START Page text

For Dr Duarte Nuno Vieira, the torture of detainees in any country doesn't necessarily have to involve physical pain. It can be psychological distress stemming from intimidation, conditions of confinement or legal limitations through the denial of giving a person access to a lawyer, doctor or a human rights official.
The president of the National Institute of Forensic Medicine of Portugal in Coimbra has traveled to many countries as a member of international commissions set up to investigate torture, atrocities and war crimes.
"There is not one country that is immune from torture," Vieira said on Wednesday in a telephone interview from Ponce, Puerto Rico, where he was participating in a two-day congress on human rights sponsored by the Pontifical Catholic University of Puerto Rico (PUCPR). "Many times the state doesn't know what it is occurring; it can be just one police officer who causes suffering in order to obtain information ."

END Page text
START Material provided

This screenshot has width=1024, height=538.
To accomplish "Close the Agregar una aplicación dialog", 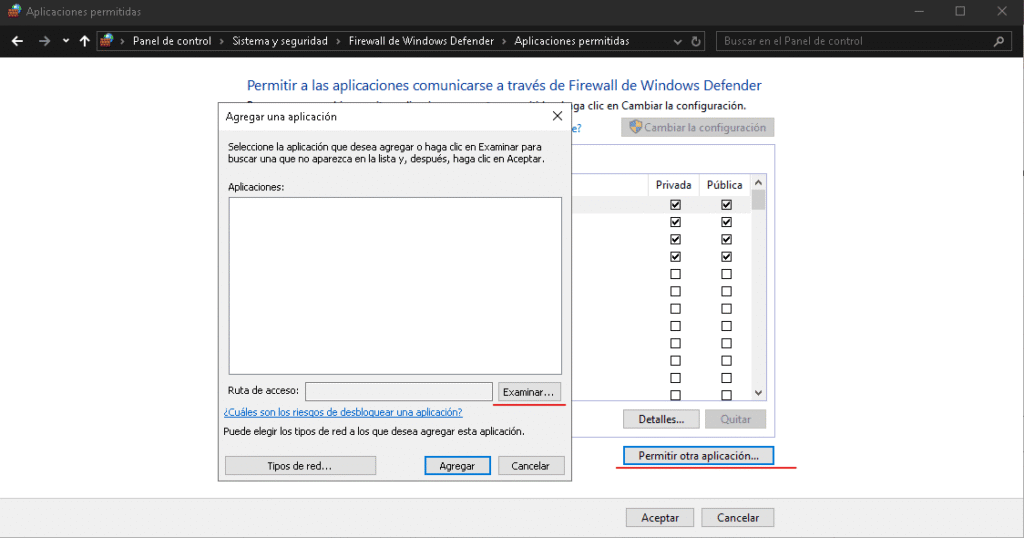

END Material provided

→ Task to complete:
Using the article on torture, answer:
(a) Access to whom does it list as something that may be denied to a detainee?
(b) Which institute is Vieira the president of?
(c) Who sponsored the congress in Ponce, and how long did it run?
The data has nothing to do with the article on torture.

→ Task result:
(a) A lawyer, a doctor, or a human rights official.
(b) The National Institute of Forensic Medicine of Portugal in Coimbra.
(c) The Pontifical Catholic University of Puerto Rico (PUCPR). It ran for two days.